What to do:
(1) In the RCC text, what response rates has chemotherapy achieved?
(2) Carry on the RCC text from the end of its last sentence.

Text:

VEGF is a dimeric glycoprotein that interacts with transmembrane tyrosine kinase receptors present on the cell surface and is regulated by hypoxia. After VEGF binds to the extracellular domain of the receptor, there is dimerization and autophosphorylation of the intracellular receptor for tyrosine kinases, and a cascade of downstream proteins is activated. VEGF is involved in angiogenesis and is believed to stimulate the proliferation, migration and survival of endothelial cells [10]. VEGF is the most potent proangiogenic protein that has thus far been implicated in driving RCC. PDGF promotes the survival and proliferation of pericytes surrounding blood vessels, thereby stabilizing new immature blood vessels [12]. The expression of these and other growth factors as a result of the loss of VHL protein results in the hypervascular nature of RCC.

TREATMENT

The primary treatment for RCC is surgical resection. However, in the context of advanced or metastatic disease, drug therapy is often utilized. Chemotherapy has been largely ineffective to date, with response rates of 4-6% [13]. Immunomodulator therapy in the form of interleukin-2 (IL-2) and interferon alpha (IFN-α) have often been used, but with modest clinical and meaningful benefits. High dose IL-2 has demonstrated response rates of 15-23%, with a median duration of response of 54 months and long-term survival in about 5% of patients [14,15]. However, its use has been limited because of significant associated toxicities. Single-agent IFN-α has achieved response rates of about 10-15%, regardless of dose [13]. Complete responses are seen in 1-2% of patients. The median duration of response is about 6 months, but because of its less toxic side effect profile, it is viewed as a useful drug for use in combination therapy in an experimental context. More recently, based upon improved understanding of the biology and pathogenesis of RCC, small molecule tyrosine kinase inhibitors have been introduced to target the specific pathways involved in this disease.

Excerpted records:
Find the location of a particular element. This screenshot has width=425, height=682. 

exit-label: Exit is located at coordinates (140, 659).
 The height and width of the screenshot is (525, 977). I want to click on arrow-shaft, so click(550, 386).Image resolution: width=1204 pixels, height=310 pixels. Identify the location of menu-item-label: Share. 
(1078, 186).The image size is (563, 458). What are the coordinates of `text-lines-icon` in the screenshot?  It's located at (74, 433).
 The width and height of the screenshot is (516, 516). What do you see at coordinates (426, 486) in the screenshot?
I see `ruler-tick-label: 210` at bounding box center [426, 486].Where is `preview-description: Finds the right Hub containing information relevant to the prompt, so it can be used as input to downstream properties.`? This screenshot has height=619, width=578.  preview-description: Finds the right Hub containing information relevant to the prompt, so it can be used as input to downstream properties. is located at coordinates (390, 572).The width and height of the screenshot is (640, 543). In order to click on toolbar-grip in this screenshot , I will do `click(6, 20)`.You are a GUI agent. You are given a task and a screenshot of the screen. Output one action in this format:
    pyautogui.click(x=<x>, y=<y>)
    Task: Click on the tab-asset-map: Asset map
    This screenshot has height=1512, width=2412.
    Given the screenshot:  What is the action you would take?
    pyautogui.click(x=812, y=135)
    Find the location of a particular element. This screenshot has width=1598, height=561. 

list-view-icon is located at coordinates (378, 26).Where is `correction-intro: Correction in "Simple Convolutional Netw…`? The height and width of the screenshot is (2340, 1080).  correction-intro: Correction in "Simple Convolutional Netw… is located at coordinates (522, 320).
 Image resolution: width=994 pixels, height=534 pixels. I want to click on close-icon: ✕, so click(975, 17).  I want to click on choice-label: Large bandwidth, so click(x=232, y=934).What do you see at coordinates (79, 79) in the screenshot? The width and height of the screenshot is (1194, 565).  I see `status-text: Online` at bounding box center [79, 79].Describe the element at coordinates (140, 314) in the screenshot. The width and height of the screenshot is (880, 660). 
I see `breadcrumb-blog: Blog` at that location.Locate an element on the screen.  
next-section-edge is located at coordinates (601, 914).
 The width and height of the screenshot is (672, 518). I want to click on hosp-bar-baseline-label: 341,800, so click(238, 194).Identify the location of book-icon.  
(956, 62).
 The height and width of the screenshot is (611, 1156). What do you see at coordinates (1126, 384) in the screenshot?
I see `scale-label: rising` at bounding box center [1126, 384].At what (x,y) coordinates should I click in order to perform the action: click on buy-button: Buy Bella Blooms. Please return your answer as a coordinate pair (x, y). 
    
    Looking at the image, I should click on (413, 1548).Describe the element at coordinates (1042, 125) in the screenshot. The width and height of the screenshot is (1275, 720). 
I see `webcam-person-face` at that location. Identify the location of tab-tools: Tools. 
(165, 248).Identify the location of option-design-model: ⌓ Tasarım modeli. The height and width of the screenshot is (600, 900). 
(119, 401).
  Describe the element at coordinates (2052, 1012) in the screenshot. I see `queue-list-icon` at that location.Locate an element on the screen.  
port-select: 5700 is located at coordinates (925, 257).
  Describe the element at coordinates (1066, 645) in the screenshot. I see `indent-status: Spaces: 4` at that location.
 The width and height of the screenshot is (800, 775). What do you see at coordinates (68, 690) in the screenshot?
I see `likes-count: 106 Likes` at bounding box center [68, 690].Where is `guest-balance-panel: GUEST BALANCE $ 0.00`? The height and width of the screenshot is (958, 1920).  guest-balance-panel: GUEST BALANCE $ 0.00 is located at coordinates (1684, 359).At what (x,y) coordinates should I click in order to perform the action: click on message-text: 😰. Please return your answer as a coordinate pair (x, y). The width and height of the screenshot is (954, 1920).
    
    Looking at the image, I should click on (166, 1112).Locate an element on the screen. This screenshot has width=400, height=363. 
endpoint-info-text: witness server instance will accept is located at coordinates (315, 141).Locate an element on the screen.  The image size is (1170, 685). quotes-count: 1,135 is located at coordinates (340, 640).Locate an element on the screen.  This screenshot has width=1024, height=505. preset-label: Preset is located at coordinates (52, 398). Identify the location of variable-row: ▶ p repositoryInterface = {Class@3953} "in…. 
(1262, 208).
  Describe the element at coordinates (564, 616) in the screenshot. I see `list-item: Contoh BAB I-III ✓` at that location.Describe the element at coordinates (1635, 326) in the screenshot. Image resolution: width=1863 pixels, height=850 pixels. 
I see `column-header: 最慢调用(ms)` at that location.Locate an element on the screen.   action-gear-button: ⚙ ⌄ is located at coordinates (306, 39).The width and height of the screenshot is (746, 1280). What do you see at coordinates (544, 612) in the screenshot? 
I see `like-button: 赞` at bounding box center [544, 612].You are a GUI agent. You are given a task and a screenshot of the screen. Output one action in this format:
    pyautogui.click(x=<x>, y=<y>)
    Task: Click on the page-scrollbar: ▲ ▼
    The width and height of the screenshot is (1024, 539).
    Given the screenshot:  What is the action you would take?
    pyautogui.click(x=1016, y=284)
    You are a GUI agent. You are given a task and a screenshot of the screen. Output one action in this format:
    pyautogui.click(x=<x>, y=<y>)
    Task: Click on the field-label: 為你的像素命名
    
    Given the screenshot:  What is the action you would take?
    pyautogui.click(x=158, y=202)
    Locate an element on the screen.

Outputs in order:
(1) Chemotherapy has achieved response rates of 4-6%.

(2)
Sunitinib

Sunitinib maleate (Sutent^®, previously known as SU11248) is an oral, highly potent, multi-target tyrosine kinase inhibitor that exhibits direct antitumor and anti-angiogenic activity. It prevents cell membrane signals from being relayed into the cell to activate gene transcription. Biochemical analysis has shown that sunitinib suppresses the signaling function of VEGF receptor types 1-3, PDGF receptor (PDGFRα, PDGFRβ), c-Kit (stem-cell factor), FLT3 (FMS-like tyrosine kinase-3 receptor), and RET (glial cell line derived neurotrophic factor receptor) [16-18]. Of these, the inhibition VEGFR-2 and PDGFRβ are felt to be the most clinically significant [10,18], thus providing a rational basis for its use in renal cell cancer. Sunitinib may also boost immune effector mechanisms that contribute to its anti-tumor effect in metastatic RCC [19].
The recommended dose for sunitinib was defined in phase I trials as 50 mg orally once daily for 4 weeks, followed by 2 weeks off, (4/2 schedule) in repeated 6-week cycles [17,20].
In the phase III trial, 8% of patients discontinued therapy due to adverse events, and 38% required dose interruption [21]. Dose reductions from 50 mg to 37.5 mg were required in 16-35% of patients, and reductions to 25 mg were required in 3-6% of patients [16,21]. Sunitinib has good oral bioavailability and is excreted via the fecal route. It is metabolized by the hepatic CYP3A4 system to the active metabolite SU12662 [18]. Therapeutic plasma concentrations (50-100 mg/mL) were achieved in the majority of patients with daily doses of 50 mg [17]. It has a long half-life, ranging from 41 to 86 hours [17]. Sunitinib appears to have an exposure-response relationship in metastatic RCC [22]. Pharmacokinetic studies have demonstrated that the steady-state area under the curve of sunitinib and SU12662 correlate with the probability of tumor regression [23]. Studies also show that patients with the highest drug exposure have a longer time to progression and overall survival, suggesting that increased exposure to the drug is associated with clinical benefit [23]. It has been estimated that a dose of 50 mg/day could result in up to 62% of patients achieving a partial response [23].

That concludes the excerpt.